- THE PROBLEM
In the horkos API documentation, which exception does Catalog.process raise when a field cannot be cast or a check fails?

- TEXT SEGMENT
==*==
API Documentation

horkos

class horkos.Catalog(schemas: List[Union[str, dict, horkos._schemaomatic.Schema, TextIO]] = None)

A collection of schemas.

Parameters

schemas – The schemas to include in the catalog.

process(name: str, record: dict) → dict

Process a record against a named schema from the catalog.

Each field within the record will be cast to the type specified in the schema and the resulting value validated against the checks defined within the schema. If any of the fields cannot be successfully cast or any of the checks fail a RecordValidationError exception will be raised.

Parameters
  • name – The name of the schema to process the record against.

  • record – The record to process against the schema. This should be a dictionary mapping field names to field values.

Returns

The processed record with values cast and validated.

property schemas

All of the schemas contained within the catalog.

update(schema: Union[str, dict, horkos._schemaomatic.Schema, TextIO])

Update the catalog with the given schema.

Parameters

schema – The schema to add/update to the catalog.

class horkos.Field(name: str, type_: horkos.types.FieldType, description: str = None, required: bool = True, nullable: bool = False, checks: List[Callable] = None, labels: dict = None, derived: bool = False)
==*==
- GIVEN ENTRIES
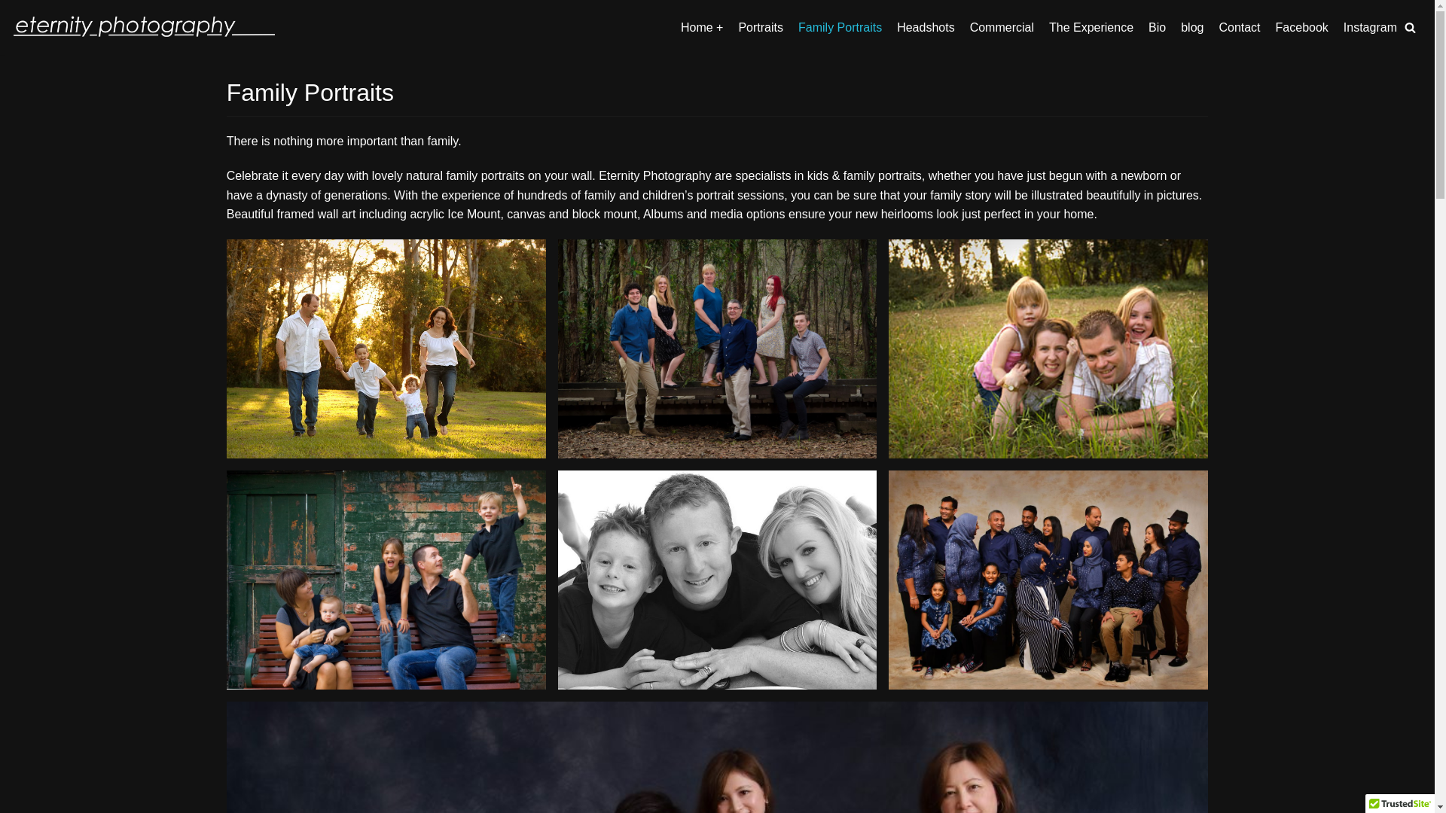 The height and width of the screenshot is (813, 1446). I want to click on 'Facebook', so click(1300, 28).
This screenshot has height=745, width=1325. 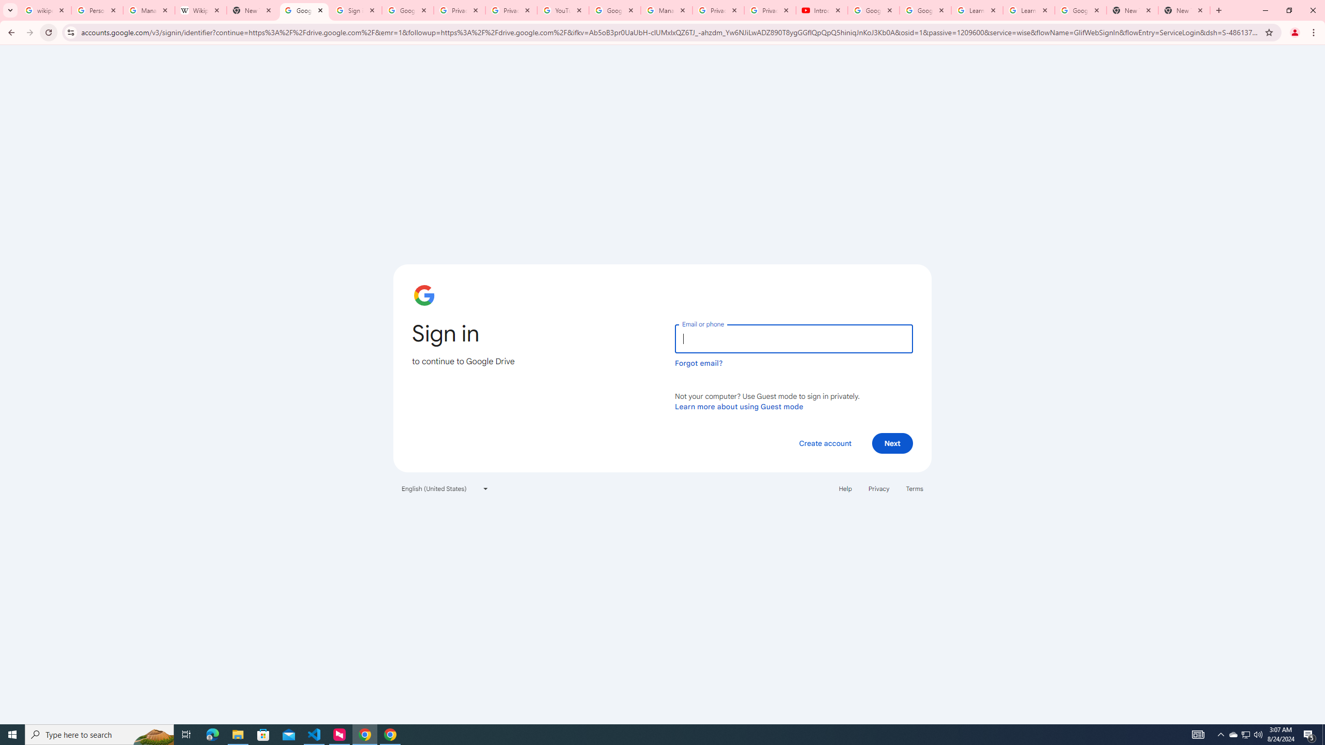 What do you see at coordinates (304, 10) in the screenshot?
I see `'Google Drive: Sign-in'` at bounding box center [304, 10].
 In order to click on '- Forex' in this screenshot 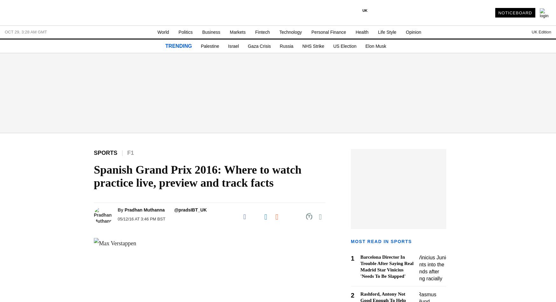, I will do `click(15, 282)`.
==*==
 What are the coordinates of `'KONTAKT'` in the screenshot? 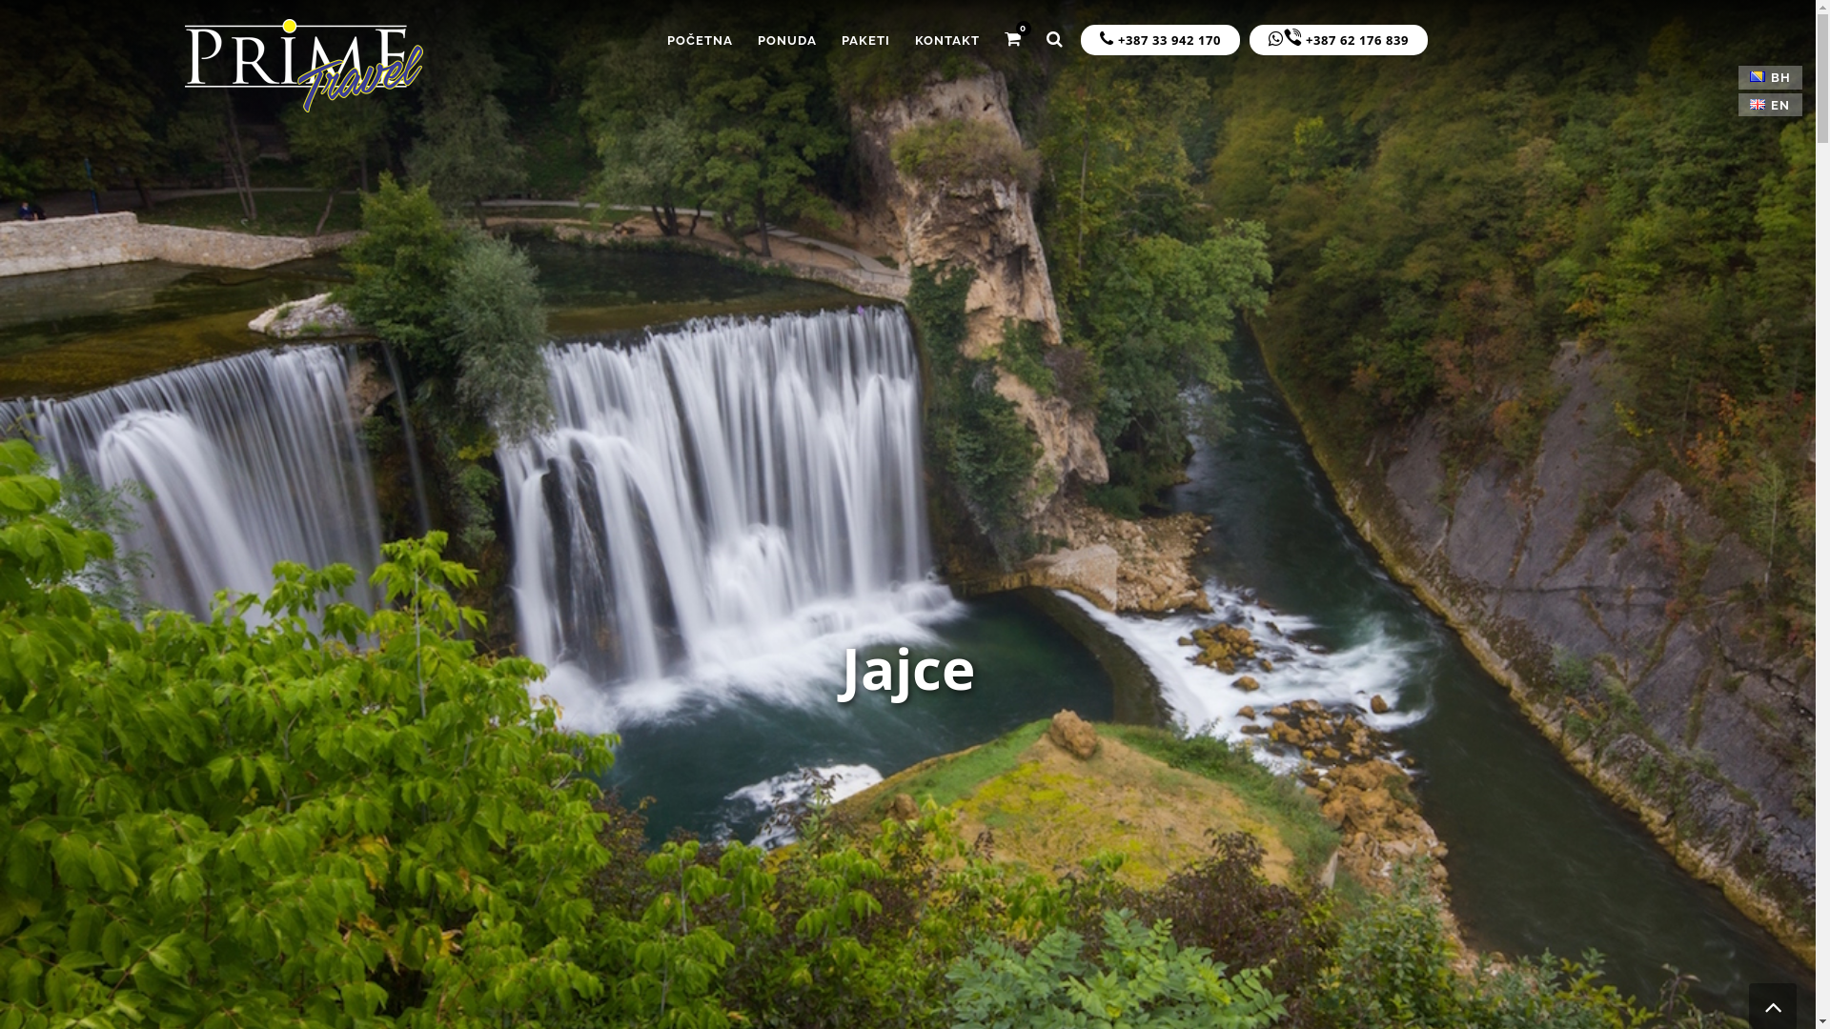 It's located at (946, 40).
==*==
- THE RESPONSE
A RecordValidationError exception.